I have no idea what I’m doing.
I don’t. Really. I thought there might be a point where I’d have a breakthrough and be able to cut through the noise that surrounds my days, but I can’t. I thought that one day I might have a reason for every word and phrase I use, but I don’t. And I thought that I would develop a method, an approach, for writing lovely things. But I don’t have that either.
And (I think) that’s okay. I’m (maybe) not the only one.
Now, methodology, the planning and deliberation that goes into each detail of a poem, the words, sounds, lines, is important. I’m not denying that.
But if I were to start off every poem with an exact plan then I would miss the excitement of discovery, and the thrill of the unexpected–the moments where my tongue continues to trace a melody long after it’s gone, and my mind repeats over and over a phrase of words that are, to me, music. I had more moments like these when I was younger than I do now. I miss them.
That’s basically my greatest difficulty. That I don’t, or won’t, go for anything unsafe. This includes not only failing to write things that are out of my comfort zone, but also refusing to sit and be silent, to read things over and over, to take the time that it takes to let my experiences soak into me and change me. (What if it took too much time? What if I ran out?)

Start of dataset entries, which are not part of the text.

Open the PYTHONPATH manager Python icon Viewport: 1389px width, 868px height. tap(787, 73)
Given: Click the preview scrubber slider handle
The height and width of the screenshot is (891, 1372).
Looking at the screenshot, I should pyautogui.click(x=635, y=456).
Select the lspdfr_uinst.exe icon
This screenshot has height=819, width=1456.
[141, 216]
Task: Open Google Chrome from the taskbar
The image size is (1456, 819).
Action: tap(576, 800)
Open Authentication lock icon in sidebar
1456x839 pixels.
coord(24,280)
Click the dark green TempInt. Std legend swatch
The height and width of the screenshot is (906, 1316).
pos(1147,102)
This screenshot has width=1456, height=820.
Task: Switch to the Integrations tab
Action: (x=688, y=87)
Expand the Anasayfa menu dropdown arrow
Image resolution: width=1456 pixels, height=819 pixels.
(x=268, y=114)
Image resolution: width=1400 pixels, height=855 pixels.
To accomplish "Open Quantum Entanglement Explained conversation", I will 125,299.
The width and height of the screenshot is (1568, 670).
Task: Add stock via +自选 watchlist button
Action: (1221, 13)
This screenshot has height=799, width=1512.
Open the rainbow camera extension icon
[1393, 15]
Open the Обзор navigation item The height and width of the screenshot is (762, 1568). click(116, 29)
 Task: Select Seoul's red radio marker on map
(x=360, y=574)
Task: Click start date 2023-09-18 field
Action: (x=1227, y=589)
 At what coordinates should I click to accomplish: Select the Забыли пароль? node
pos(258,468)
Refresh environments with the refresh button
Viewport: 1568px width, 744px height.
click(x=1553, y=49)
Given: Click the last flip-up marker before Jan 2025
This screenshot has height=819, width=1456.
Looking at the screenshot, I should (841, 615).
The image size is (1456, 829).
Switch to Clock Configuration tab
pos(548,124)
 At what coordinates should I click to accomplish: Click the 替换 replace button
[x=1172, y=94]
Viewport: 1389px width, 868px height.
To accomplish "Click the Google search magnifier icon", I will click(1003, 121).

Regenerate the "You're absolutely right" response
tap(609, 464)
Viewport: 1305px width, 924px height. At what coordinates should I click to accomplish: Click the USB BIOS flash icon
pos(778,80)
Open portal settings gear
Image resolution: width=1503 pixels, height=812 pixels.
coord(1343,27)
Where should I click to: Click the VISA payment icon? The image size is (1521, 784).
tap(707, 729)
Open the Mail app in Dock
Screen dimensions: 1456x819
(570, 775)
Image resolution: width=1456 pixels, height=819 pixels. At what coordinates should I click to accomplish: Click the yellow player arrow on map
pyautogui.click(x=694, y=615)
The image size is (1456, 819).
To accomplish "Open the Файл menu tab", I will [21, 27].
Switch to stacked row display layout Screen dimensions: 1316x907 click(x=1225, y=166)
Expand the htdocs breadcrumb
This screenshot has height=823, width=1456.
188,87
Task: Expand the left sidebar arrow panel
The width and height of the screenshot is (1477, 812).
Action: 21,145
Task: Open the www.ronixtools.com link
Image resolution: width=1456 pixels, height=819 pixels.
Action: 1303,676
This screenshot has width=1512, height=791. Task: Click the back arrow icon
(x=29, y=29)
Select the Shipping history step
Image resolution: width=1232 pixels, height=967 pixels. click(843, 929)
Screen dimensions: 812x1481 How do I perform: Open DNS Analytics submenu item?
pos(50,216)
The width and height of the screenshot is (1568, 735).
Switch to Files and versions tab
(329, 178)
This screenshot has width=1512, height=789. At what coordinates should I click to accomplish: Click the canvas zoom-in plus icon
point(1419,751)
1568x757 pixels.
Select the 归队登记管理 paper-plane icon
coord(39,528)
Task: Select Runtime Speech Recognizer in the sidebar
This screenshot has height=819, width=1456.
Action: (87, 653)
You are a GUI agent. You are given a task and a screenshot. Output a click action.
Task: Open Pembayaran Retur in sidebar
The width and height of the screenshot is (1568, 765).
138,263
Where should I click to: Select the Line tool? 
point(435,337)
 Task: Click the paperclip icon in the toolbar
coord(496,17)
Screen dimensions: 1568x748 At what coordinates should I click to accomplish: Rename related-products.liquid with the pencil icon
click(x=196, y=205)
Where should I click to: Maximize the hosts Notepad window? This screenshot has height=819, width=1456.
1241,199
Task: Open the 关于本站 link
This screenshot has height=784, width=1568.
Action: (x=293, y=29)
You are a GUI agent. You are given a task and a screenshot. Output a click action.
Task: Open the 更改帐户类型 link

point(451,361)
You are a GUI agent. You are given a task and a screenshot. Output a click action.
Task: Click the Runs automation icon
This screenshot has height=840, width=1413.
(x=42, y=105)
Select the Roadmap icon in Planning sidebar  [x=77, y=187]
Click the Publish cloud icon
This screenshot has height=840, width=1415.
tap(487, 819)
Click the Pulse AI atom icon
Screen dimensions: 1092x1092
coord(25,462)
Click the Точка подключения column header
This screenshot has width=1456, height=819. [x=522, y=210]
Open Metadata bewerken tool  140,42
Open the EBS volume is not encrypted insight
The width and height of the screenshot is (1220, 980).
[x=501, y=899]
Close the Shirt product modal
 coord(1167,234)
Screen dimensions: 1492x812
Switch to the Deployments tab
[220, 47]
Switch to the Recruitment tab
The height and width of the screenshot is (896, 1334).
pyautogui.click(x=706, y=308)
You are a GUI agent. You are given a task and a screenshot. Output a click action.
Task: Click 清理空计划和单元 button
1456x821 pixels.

It’s just a little too scary sometimes for my adult brain, taking that much time. I wonder what I’d do with myself. I’d get restless.
I’ve forgotten how to rest.
But good things take time. And if I want to create good things, I need to live slower. Breathe more slowly. Rest in the words that I hear, that are intriguing, or beautiful, or challenging. If I rush past the present moment, I will lose not only it but the future as well. And I will definitely not be able to write with any sort of fortitude.